Jean Laffite is a household name around South Louisiana, even if we don’t spell it like he did. There’s Lafitte’s Treasure Casino right off the Grand Coteau exit on I-49; Jean Lafitte National Historical Park and Preserve Acadian-Cultural Center and the Lafitte Oaks on Jefferson Island, where the pirate is said to have buried some of his treasure. 

But the big mystery is not where Laffite decided to hide his gold (or how to spell his name). It’s whether he faked his death in the 1820s and lived out the rest of his life under a new identity in both Mississippi and North Carolina. 

Jean Laffite Revealed, written by mother-daughter team Ashley Oliphant and Beth Yarbrough, was published by UL Press on March 15. Taking a fresh look at the myths and legends surrounding the pirate, the book illustrates that Jean Laffite was much more than just a privateer and smuggler — finally giving him the attention and notoriety he so deserves. 

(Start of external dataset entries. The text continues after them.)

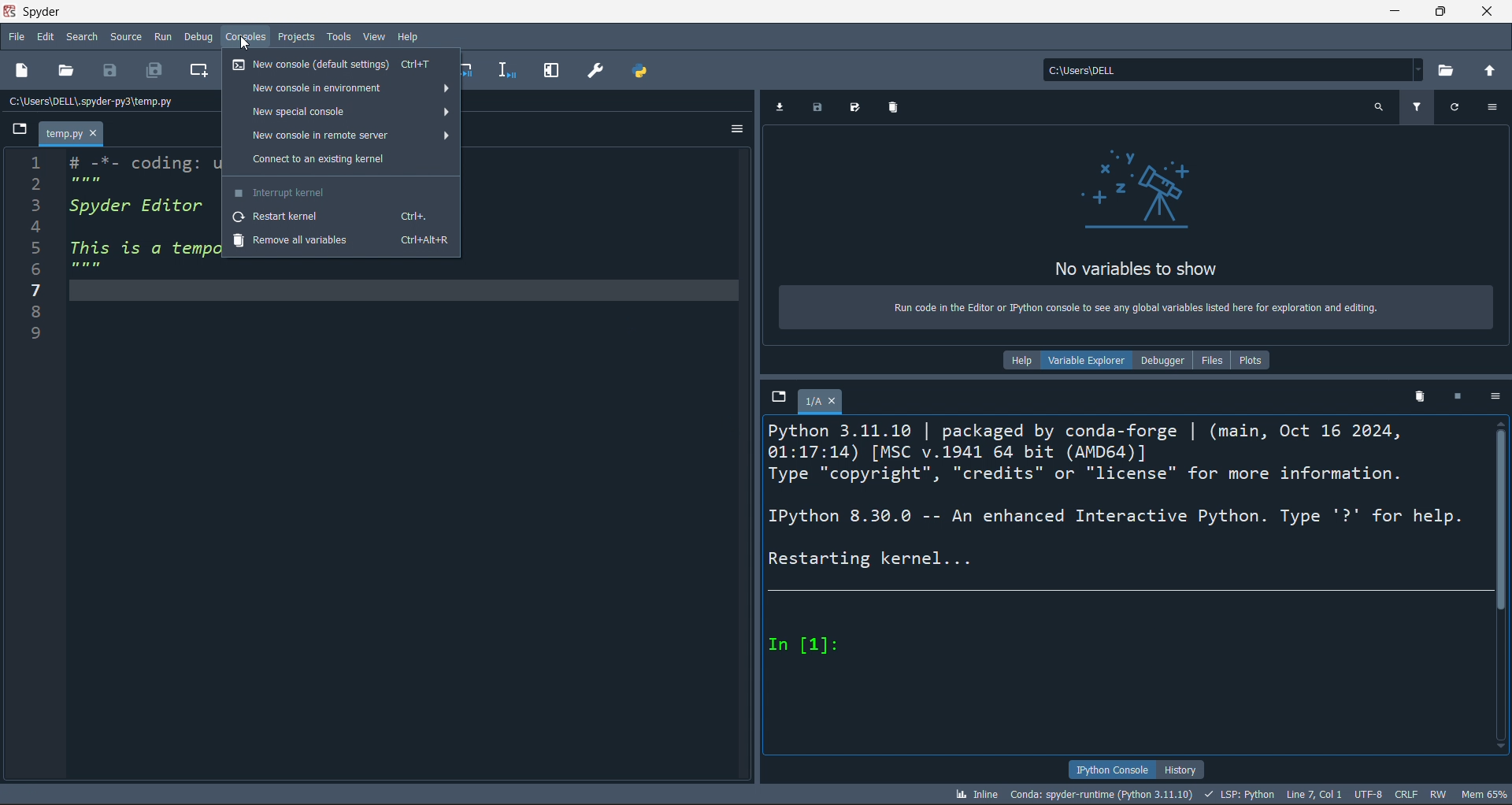 The image size is (1512, 805). What do you see at coordinates (1315, 794) in the screenshot?
I see `LINE 7, COL 1` at bounding box center [1315, 794].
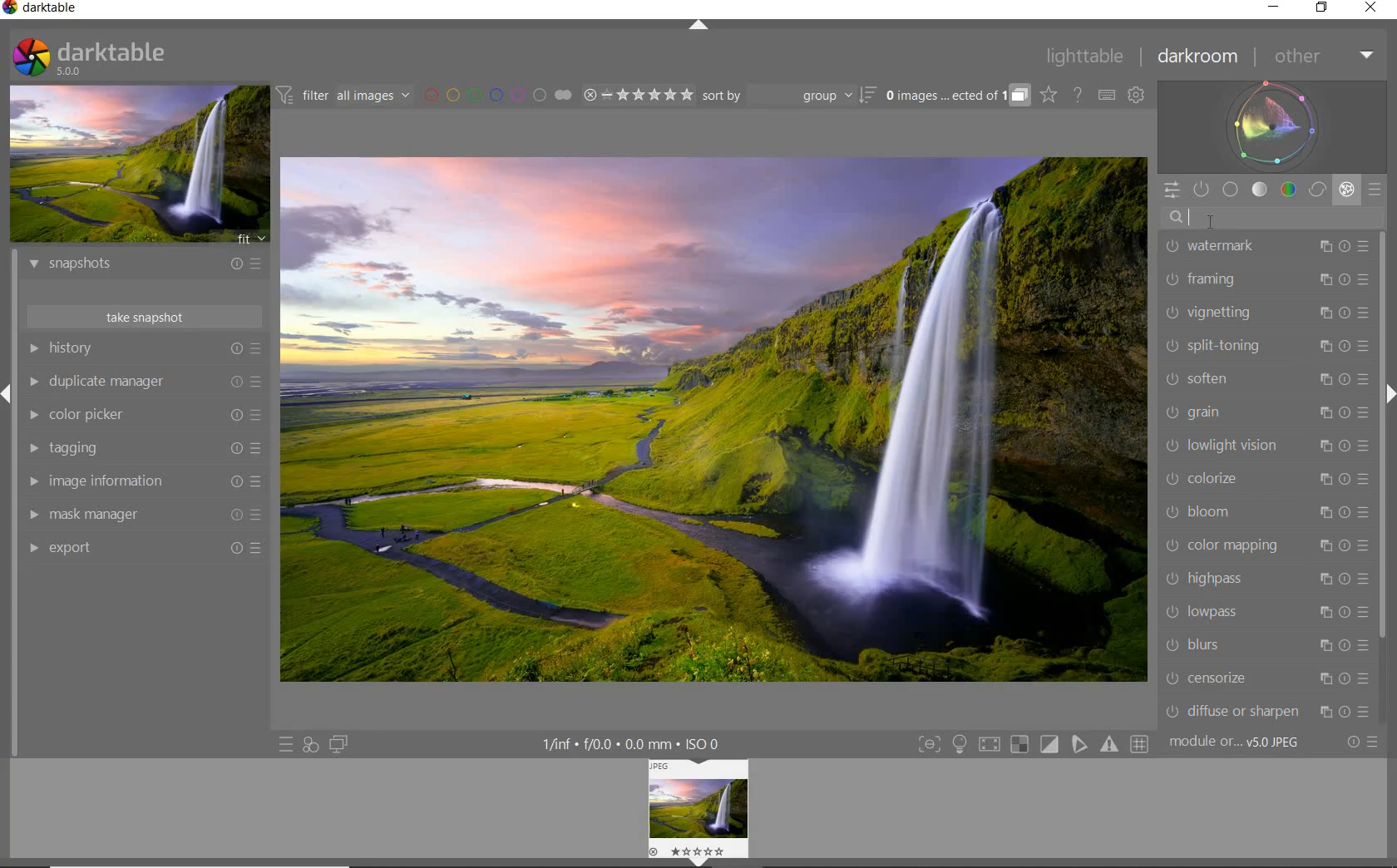 This screenshot has width=1397, height=868. Describe the element at coordinates (1050, 95) in the screenshot. I see `CLICK TO CHANGE THE OVERLAYS SHOWN ON THUMBNAILS` at that location.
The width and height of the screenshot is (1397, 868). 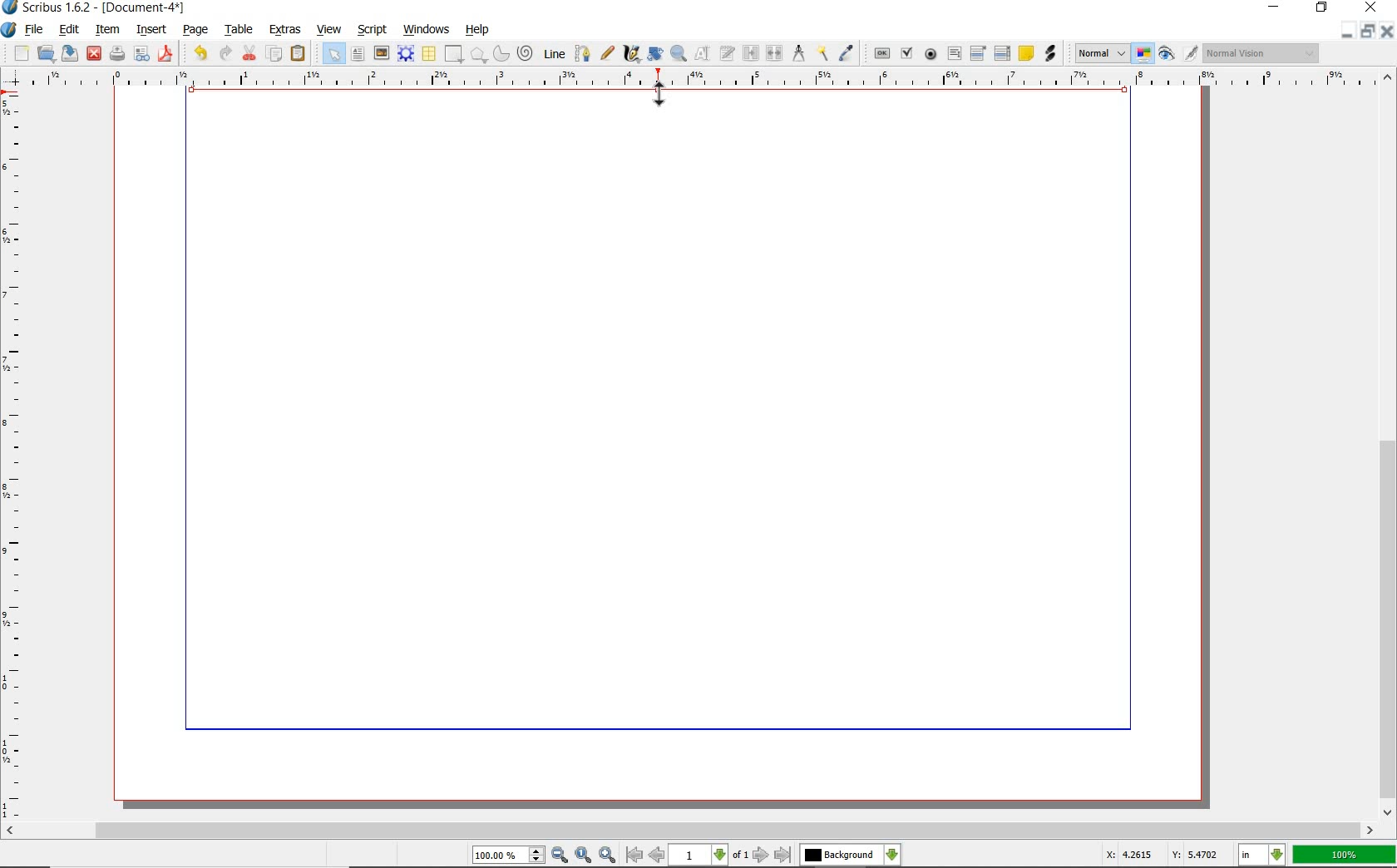 What do you see at coordinates (9, 29) in the screenshot?
I see `system icon` at bounding box center [9, 29].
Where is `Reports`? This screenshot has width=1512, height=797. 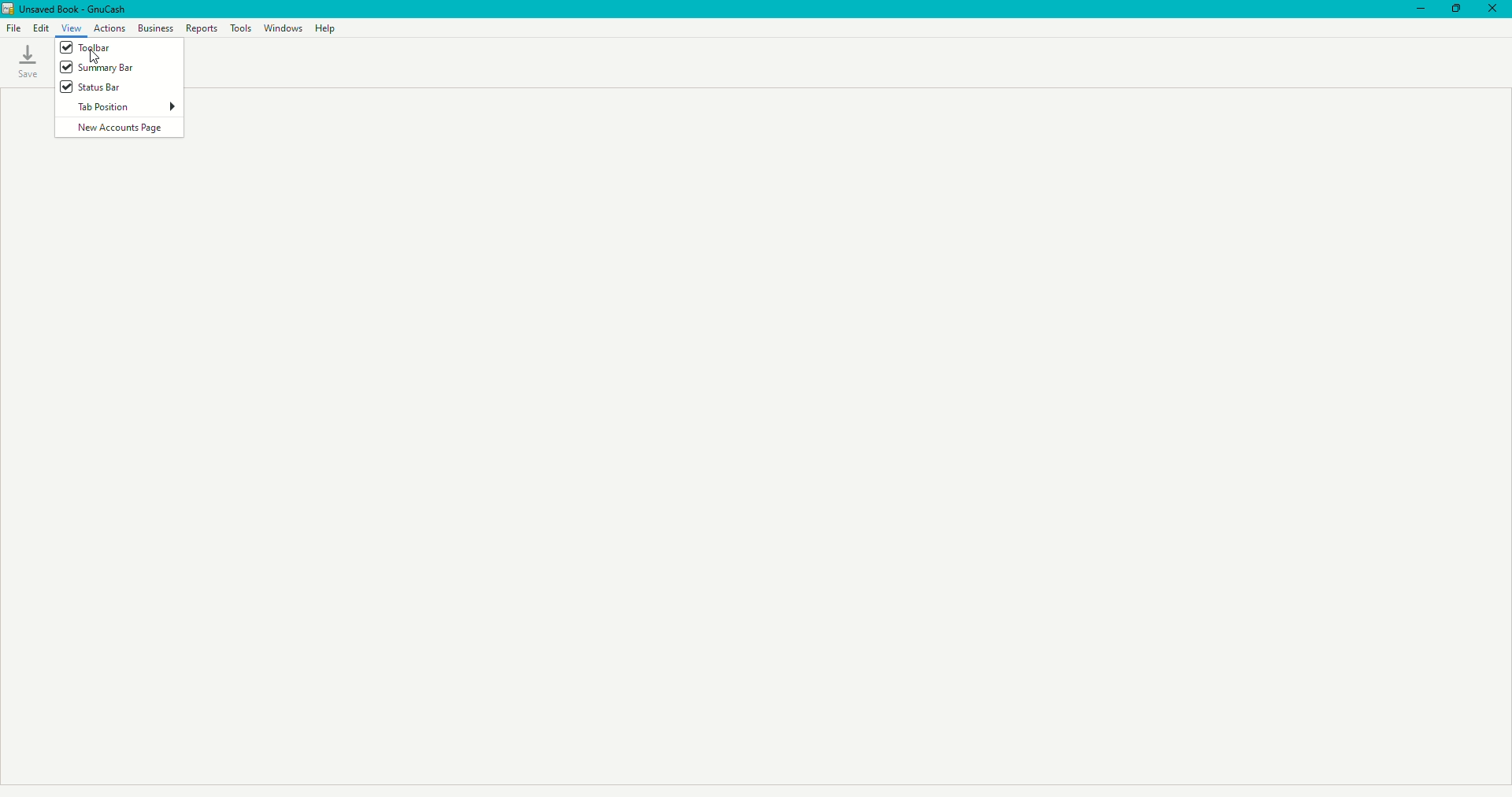
Reports is located at coordinates (202, 28).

The Americanized version of the pirate’s name has two “Ts,” but both Jean and his brother, Pierre, were known to spell their last name with two “Fs” in signed documents, so that’s what the authors chose to go with in chasing down Jean’s rumored life disguise in North Carolina. 

“It all started with a persistent local legend that sparked an itch we were never quite able to scratch,” write the authors in the “preface.” Oliphant and Yarbrough are from Lincolnton, N.C., where Laffite is believed to have lived undercover as Lorenzo Ferrer for 35 years after faking his death in the Caribbean. 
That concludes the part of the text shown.